WHAT NEEDS TO BE DONE:
Could you return the lines below exactly, from the first line up to and including the line that holds "Обратная связь (1554, 1277)"?
MATERIAL FOR THE TASK START
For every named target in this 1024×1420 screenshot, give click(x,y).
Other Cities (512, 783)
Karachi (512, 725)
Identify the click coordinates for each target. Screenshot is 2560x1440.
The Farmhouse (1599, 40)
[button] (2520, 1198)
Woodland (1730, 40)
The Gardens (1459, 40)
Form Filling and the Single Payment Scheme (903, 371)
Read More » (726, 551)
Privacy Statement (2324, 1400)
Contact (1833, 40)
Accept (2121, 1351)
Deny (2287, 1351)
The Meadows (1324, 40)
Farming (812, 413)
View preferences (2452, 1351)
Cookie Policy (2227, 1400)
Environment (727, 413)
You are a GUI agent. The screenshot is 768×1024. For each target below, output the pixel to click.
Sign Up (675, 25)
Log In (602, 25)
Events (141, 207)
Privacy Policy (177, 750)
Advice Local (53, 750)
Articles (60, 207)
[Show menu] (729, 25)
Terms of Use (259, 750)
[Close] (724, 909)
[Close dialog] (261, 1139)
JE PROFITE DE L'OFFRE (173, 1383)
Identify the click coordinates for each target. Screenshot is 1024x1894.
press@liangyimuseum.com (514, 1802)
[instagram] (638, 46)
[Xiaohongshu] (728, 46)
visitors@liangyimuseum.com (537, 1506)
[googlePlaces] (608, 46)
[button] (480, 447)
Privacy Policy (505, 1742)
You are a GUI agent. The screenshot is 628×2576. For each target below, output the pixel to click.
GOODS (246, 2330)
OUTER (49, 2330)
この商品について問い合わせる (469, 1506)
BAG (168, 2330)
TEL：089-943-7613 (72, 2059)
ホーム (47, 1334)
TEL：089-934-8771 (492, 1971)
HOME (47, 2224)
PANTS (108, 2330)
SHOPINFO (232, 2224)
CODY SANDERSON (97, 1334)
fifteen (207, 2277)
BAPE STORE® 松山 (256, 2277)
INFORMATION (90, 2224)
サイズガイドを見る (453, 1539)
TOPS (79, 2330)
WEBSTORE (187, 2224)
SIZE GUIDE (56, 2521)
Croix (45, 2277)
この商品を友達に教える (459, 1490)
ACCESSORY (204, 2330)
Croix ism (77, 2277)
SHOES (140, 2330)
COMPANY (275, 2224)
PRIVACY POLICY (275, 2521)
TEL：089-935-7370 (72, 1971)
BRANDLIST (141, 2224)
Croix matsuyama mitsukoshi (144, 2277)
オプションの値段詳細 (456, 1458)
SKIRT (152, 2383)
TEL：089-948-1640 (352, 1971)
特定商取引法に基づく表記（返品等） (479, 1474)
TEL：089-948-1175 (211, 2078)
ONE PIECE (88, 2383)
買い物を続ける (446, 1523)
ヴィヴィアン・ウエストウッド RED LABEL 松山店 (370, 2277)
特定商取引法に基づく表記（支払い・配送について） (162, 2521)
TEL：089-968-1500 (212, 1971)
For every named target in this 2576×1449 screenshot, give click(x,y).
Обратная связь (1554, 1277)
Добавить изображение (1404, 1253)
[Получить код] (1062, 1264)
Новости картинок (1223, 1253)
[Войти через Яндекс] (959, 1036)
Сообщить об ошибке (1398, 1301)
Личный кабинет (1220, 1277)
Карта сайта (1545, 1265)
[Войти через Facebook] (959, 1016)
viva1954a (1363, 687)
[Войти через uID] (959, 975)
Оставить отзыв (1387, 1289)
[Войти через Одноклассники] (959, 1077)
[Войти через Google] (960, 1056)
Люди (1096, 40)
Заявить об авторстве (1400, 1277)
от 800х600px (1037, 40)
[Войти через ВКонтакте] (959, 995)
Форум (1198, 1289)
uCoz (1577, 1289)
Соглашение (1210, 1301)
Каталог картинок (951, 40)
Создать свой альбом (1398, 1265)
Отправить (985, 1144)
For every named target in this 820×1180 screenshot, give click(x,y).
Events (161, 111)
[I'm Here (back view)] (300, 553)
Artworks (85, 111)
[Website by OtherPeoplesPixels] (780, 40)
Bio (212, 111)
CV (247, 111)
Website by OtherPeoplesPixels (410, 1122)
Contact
MATERIAL FOR THE TASK END
EXERCISE RESULT:
For every named target in this 1024×1420 screenshot, give click(x,y).
Other Cities (512, 783)
Karachi (512, 725)
Identify the click coordinates for each target. Screenshot is 2560x1440.
The Farmhouse (1599, 40)
[button] (2520, 1198)
Woodland (1730, 40)
The Gardens (1459, 40)
Form Filling and the Single Payment Scheme (903, 371)
Read More » (726, 551)
Privacy Statement (2324, 1400)
Contact (1833, 40)
Accept (2121, 1351)
Deny (2287, 1351)
The Meadows (1324, 40)
Farming (812, 413)
View preferences (2452, 1351)
Cookie Policy (2227, 1400)
Environment (727, 413)
You are a GUI agent. The screenshot is 768×1024. For each target below, output the pixel to click.
Sign Up (675, 25)
Log In (602, 25)
Events (141, 207)
Privacy Policy (177, 750)
Advice Local (53, 750)
Articles (60, 207)
[Show menu] (729, 25)
Terms of Use (259, 750)
[Close] (724, 909)
[Close dialog] (261, 1139)
JE PROFITE DE L'OFFRE (173, 1383)
Identify the click coordinates for each target. Screenshot is 1024x1894.
press@liangyimuseum.com (514, 1802)
[instagram] (638, 46)
[Xiaohongshu] (728, 46)
visitors@liangyimuseum.com (537, 1506)
[googlePlaces] (608, 46)
[button] (480, 447)
Privacy Policy (505, 1742)
You are a GUI agent. The screenshot is 628×2576. For each target below, output the pixel to click.
GOODS (246, 2330)
OUTER (49, 2330)
この商品について問い合わせる (469, 1506)
BAG (168, 2330)
TEL：089-943-7613 (72, 2059)
ホーム (47, 1334)
TEL：089-934-8771 (492, 1971)
HOME (47, 2224)
PANTS (108, 2330)
SHOPINFO (232, 2224)
CODY SANDERSON (97, 1334)
fifteen (207, 2277)
BAPE STORE® 松山 (256, 2277)
INFORMATION (90, 2224)
サイズガイドを見る (453, 1539)
TOPS (79, 2330)
WEBSTORE (187, 2224)
SIZE GUIDE (56, 2521)
Croix (45, 2277)
この商品を友達に教える (459, 1490)
ACCESSORY (204, 2330)
Croix ism (77, 2277)
SHOES (140, 2330)
COMPANY (275, 2224)
PRIVACY POLICY (275, 2521)
TEL：089-935-7370 (72, 1971)
BRANDLIST (141, 2224)
Croix matsuyama mitsukoshi (144, 2277)
オプションの値段詳細 (456, 1458)
SKIRT (152, 2383)
TEL：089-948-1640 (352, 1971)
特定商取引法に基づく表記（返品等） (479, 1474)
TEL：089-948-1175 (211, 2078)
ONE PIECE (88, 2383)
買い物を続ける (446, 1523)
ヴィヴィアン・ウエストウッド RED LABEL 松山店 (370, 2277)
特定商取引法に基づく表記（支払い・配送について） (162, 2521)
TEL：089-968-1500 (212, 1971)
For every named target in this 2576×1449 screenshot, give click(x,y).
Обратная связь (1554, 1277)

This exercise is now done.